No, I’m not suggesting that Coldplay’s latest, out this week, will have a similar endurance or that it packs a gut punch like these three seminal albums, only that it is the latest in the pantheon of albums chronicling the breakup of a long term marriage or relationship where the artist lays himself/herself bare.
“I just got broken, broken into two,” Martin sings on the lilting “Magic.” And yet, as he goes on to sing on one of the album’s strongest tracks, the EDM-influenced, soaring “A Sky Full of Stars,” featuring Avicii, “I don’t care if you tear me apart,” because his ex-love is so radiant that being in her orbit is enough to warrant any pain. Even “Magic” ends on an up note. When asked if he believes in “Magic,” he declares “of course, I do.”
So while Martin opens a vein here to dissect the dissolution of his marriage to Gwyneth Paltrow, he leaves us still an optimist about love. That may be a healthy resolution, but part of what makes the aforementioned break-up albums such masterpieces is that the protagonist is, for the most part, left bitter and, if not shattered, at least very cynical, at the end.

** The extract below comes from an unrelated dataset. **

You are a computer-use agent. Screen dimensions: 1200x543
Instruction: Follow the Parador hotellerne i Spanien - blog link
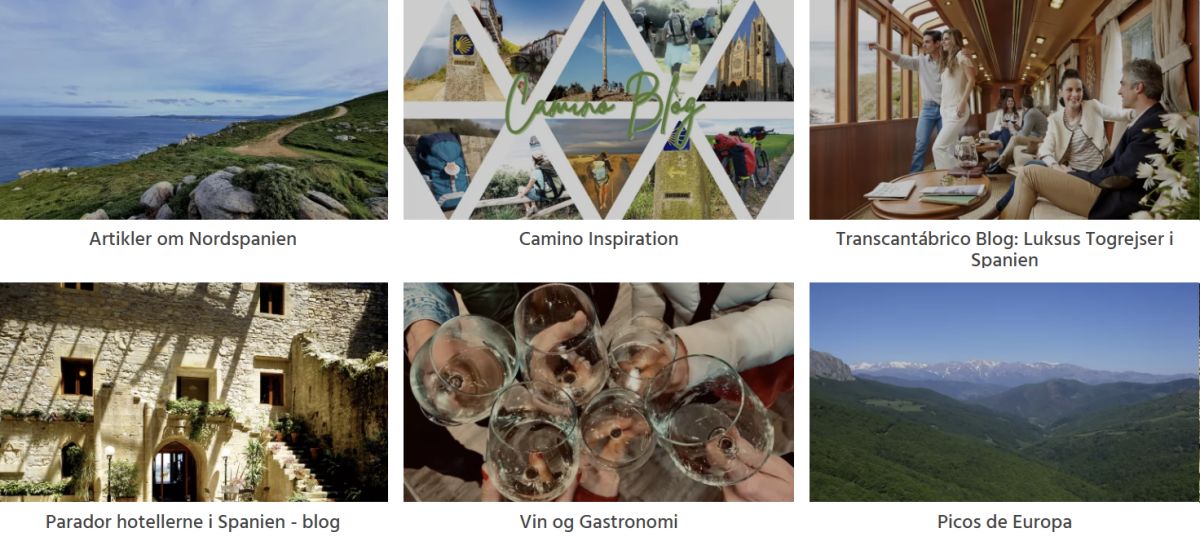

That’s not to say there aren’t moments of ache here. On “Another’s Arms,” he laments how much he misses even the most mundane, and lovely, romantic activities: watching late night TV with bodies entwined (“your body on my body”). Now, she’s in “another’s arm.”
The album ends with the lovely “O,” the first part of which is tender, piano-led benediction to his lover, wishing her well as she “flies on” to her new life. The track comes back after nearly two minutes of silence with the ethereal ghostly voices that open the album on “Always In My Head” and appear on the Zero 7-like “Another’s Arms.”
Martin’s words are front and center here, but the real star is the production. In addition to the aforementioned ethereal voices, the album moves along on an ever-changing atmospheric, haunting bed of sound that makes all nine tracks feel like, as the title suggest, ghostly.
Martin is expressing the kind of dark-night-of-the-soul thoughts that often come to us after the sun has gone down and our filters have vanished. Though there’s the usual Coldplay piano-pounding here in spots, by and large, it’s been replaced with synthesized loops, blips, and drum machines.
While there may be some (including me) that miss the big anthems, there’s something inviting about a band trying something new at this stage in its career, such as on “Ink,” which has a melodic backdrop similar to Tracy Chapman’s “Fast Car,” set to a continuous electronic rhythm or "Oceans," a sparse track on acoustic guitar with an occasional electronic beep dropped in or a slight swell of strings, as Martin sings about what it's like to find yourself "alone in this world."
“Ghost Stories” take Coldplay listeners on a different kind of journey than they’e gone on before. The album delivers none of the catharsis that other have provided, but it’s a fascinating look into the collective head of the band (and especially Martin’s) to see where they may be headed next.